Les économies des 19 pays de la zone euro ralentissent au 3ème trimestre.
La croissance du PIB s‘établit à 0.4% contre 0.3% au deuxième trimestre.
L‘écart, certes léger, est jugé décevant par les analystes, qui tablaient sur le même rythme de croissance qu’au 2ème trimestre.

Si la France, d’ordinaire à la traîne, a amorcé un redémarrage avec 0.3% de croissance du PIB au 3ème trimestre, voire “une nouvelle phase” selon les termes du ministre des Finances Michel Sapin, l’Allemagne observe quant à elle un ralentissement, répercussion de la baisse de l’activité en Chine.

En revanche l’Espagne tire cette croissance vers le haut, avec un bond de son PIB de 0.8%, tandis que l’Italie progresse moins que prévu à 0.2%.

La Grèce, enfin, voit son économie se contracter de 0.5 points de PIB, alors que le pays a imposé troisième trimestre un contrôle des capitaux qui est toujours en vigueur.

“Au troisième trimestre, nous voyons un fort ralentissement de la croissance et qui a continué dans les premiers mois 4ème trimestre, et si vous regardez les exportations allemandes, les commandes d’usine, la production, tout cet ensemble représente un tableau assez sombre”, commente Nick Parsons, chef de la stratégie sur les changes de la Banque nationale d’Australie (NAB).

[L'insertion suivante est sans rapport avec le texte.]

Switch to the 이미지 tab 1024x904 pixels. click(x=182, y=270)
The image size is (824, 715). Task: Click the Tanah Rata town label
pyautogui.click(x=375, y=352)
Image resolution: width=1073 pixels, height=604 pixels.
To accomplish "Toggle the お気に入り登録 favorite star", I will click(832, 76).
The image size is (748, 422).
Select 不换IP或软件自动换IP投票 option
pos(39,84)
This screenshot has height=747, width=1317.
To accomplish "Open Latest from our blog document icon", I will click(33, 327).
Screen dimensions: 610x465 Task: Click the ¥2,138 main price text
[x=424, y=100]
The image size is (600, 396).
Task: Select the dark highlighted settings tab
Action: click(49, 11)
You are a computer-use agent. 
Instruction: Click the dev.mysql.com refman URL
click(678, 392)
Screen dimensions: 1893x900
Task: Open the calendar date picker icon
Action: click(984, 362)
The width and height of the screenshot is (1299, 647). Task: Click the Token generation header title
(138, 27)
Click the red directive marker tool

Ces résultats devraient donner du grain à moudre aux gouverneurs de la Banque centrale européenne (BCE), censés se réunir le 3 décembre. Il est question d’assouplir la politique monétaire européenne, s’agissant notamment du programme d’achat de dettes publiques et privées

“La Banque centrale européenne (BCE) a trois armes qu’elle peut éventuellement dégainer. Elle peut changer le cours de la monnaie, elle peut agir sur le volume d’actifs achetés et sur la période d’achats. Je ne pense pas qu’elle va actionner ces leviers dans leur capacité maximale, tout simplement parce qu’elle ne voudra pas griller toutes ses cartouches”, reprend Nick Parsons.

La BCE pourrait en effet augmenter le montant de ses rachats mensuels d’actifs de 60 milliards à 80 milliards, et prolonger son programme dit d’assouplissement quantitatif (QE) au-delà de l‘échéance prévue de septembre 2016.